Write out the following items verbatim, from the line containing "570x496 pixels. Task: Switch" up to and including the line containing "tap(752, 400)".

⟨

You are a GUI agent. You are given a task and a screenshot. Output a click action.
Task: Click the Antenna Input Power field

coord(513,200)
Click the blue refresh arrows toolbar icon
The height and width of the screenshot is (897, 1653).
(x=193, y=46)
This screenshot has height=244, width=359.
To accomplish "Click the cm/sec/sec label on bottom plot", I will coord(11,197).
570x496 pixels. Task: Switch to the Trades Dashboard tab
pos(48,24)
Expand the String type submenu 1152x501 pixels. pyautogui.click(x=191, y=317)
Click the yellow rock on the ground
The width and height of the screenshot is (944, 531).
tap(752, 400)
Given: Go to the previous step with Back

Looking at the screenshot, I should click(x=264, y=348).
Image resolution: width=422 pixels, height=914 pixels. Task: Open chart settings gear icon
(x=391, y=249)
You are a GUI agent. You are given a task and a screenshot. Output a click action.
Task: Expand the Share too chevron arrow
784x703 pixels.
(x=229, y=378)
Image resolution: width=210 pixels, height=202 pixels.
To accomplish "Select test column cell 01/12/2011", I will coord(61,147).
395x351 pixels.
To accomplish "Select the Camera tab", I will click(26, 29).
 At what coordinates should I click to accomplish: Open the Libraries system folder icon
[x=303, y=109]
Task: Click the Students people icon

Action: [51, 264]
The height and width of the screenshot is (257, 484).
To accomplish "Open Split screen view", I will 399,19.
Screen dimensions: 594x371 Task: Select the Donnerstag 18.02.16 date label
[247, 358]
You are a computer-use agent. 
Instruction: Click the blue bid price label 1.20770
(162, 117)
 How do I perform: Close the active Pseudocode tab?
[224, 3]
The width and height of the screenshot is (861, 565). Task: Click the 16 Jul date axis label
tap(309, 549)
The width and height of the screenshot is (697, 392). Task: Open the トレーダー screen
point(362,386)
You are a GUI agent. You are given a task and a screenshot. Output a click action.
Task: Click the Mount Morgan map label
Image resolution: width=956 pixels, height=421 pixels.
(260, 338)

⟩

» FINISHED EXERCISE
570x496 pixels. Task: Switch to the Trades Dashboard tab
pos(48,24)
Expand the String type submenu 1152x501 pixels. pyautogui.click(x=191, y=317)
Click the yellow rock on the ground
The width and height of the screenshot is (944, 531).
tap(752, 400)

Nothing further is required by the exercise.